To be done - Repeat the records from the line with "Where should I click to: Activate" through the last line, requests included, and multiply every coordinate in the answers by 1.8, rounding to whole numbers with halves going up.

(Records in a dataset)
>> BEGIN
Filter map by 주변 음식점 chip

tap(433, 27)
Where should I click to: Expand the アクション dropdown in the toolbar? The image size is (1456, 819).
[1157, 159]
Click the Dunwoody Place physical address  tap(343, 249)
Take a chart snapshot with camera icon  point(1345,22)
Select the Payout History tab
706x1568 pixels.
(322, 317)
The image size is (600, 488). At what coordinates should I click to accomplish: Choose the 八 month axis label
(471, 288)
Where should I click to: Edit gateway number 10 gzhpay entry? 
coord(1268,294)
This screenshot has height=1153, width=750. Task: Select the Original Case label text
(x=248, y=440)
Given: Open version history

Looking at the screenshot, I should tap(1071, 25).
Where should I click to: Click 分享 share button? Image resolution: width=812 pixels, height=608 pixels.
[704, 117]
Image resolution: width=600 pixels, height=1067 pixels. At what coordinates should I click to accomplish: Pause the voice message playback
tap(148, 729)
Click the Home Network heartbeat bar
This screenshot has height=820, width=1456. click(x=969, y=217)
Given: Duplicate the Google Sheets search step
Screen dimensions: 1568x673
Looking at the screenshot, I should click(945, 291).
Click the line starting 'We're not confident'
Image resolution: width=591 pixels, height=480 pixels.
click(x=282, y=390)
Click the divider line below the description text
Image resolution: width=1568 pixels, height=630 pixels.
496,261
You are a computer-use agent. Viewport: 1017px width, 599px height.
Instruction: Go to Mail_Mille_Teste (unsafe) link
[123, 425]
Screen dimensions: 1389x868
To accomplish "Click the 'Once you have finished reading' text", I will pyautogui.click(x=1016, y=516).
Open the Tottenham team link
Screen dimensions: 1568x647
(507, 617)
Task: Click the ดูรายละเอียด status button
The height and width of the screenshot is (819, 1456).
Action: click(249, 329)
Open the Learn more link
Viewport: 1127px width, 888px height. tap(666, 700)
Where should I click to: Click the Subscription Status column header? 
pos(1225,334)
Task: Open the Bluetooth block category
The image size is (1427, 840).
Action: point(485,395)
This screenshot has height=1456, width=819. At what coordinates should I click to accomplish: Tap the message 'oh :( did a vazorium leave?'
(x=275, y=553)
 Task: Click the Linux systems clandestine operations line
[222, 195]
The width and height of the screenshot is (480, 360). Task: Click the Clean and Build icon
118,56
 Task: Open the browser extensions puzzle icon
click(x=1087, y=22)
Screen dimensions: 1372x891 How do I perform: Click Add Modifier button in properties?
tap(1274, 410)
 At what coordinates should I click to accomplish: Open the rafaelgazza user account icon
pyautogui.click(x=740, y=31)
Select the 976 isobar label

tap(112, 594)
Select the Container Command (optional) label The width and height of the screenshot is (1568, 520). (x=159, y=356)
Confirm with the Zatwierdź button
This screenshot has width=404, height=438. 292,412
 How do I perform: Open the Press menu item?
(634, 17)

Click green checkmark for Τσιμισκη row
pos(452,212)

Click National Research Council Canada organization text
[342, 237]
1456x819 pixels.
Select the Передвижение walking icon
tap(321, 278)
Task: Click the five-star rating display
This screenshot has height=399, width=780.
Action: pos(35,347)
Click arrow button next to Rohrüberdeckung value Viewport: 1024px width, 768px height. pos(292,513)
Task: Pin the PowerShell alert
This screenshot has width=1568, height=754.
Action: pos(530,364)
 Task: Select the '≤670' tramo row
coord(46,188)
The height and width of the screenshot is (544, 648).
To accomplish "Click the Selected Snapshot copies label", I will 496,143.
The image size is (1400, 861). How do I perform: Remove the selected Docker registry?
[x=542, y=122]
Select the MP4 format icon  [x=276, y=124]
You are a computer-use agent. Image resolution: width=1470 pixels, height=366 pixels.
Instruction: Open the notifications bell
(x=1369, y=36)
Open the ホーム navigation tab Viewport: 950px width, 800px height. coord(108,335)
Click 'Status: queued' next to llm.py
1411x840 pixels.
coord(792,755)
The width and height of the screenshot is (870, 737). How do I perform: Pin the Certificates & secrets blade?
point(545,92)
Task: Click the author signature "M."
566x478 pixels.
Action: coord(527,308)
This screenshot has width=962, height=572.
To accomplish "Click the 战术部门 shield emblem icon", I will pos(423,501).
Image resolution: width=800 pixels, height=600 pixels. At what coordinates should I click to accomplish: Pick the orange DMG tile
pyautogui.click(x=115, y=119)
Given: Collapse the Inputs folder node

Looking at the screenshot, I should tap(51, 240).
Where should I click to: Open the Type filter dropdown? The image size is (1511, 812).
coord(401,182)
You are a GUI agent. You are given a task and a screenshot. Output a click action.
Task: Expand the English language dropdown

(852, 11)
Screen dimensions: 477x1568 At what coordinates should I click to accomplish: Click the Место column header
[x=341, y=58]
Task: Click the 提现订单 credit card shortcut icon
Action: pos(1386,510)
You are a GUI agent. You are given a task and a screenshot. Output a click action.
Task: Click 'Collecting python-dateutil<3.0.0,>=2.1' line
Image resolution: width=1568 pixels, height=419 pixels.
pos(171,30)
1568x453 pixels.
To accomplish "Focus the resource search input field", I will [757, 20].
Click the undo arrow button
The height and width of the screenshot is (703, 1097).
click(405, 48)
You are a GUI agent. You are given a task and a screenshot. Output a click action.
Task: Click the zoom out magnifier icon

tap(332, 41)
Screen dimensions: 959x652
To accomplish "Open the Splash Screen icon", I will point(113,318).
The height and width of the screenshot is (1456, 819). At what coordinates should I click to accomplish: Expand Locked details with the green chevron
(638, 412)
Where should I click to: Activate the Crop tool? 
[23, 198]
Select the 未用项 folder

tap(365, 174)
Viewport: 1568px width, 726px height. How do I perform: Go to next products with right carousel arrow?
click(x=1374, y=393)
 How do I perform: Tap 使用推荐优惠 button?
>> END
Answer to this task -
Where should I click to: Activate the Crop tool? 
[41, 356]
Select the 未用项 folder

tap(657, 313)
Viewport: 1568px width, 726px height. How do I perform: Go to next products with right carousel arrow?
click(x=2473, y=707)
 How do I perform: Tap 使用推荐优惠 button?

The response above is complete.